-- Records follows --

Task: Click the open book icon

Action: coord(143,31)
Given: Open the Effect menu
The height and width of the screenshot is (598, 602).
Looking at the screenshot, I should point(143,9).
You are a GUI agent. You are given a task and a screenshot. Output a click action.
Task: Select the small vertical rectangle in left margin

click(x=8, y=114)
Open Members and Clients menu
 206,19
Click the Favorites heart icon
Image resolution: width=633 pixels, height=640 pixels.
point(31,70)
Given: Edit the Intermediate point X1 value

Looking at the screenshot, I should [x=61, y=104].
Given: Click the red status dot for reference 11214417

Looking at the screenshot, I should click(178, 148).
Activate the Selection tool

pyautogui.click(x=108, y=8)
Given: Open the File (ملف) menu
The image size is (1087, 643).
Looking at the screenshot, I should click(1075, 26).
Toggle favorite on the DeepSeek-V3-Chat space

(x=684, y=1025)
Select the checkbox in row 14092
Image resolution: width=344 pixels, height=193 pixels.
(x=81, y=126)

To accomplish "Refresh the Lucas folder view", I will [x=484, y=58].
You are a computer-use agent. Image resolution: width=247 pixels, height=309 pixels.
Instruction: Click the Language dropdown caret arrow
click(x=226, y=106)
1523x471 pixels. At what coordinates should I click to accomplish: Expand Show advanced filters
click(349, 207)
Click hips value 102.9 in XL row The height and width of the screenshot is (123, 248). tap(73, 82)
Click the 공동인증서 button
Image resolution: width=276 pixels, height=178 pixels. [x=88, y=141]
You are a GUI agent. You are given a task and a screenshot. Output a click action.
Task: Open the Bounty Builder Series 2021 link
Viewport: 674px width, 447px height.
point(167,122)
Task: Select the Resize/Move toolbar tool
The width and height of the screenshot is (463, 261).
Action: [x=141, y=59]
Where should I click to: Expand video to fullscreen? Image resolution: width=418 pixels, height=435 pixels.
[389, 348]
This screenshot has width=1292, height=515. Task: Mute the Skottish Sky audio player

-- Records concluded --

● Task details: Retype word for word everything in the listing above from the line that holds "Click the 공동인증서 button" down to the line that holds "Task: Select the Resize/Move toolbar tool". Keep both end lines and leave out the rest.

● Answer for this exercise:
Click the 공동인증서 button
Image resolution: width=276 pixels, height=178 pixels. [x=88, y=141]
You are a GUI agent. You are given a task and a screenshot. Output a click action.
Task: Open the Bounty Builder Series 2021 link
Viewport: 674px width, 447px height.
point(167,122)
Task: Select the Resize/Move toolbar tool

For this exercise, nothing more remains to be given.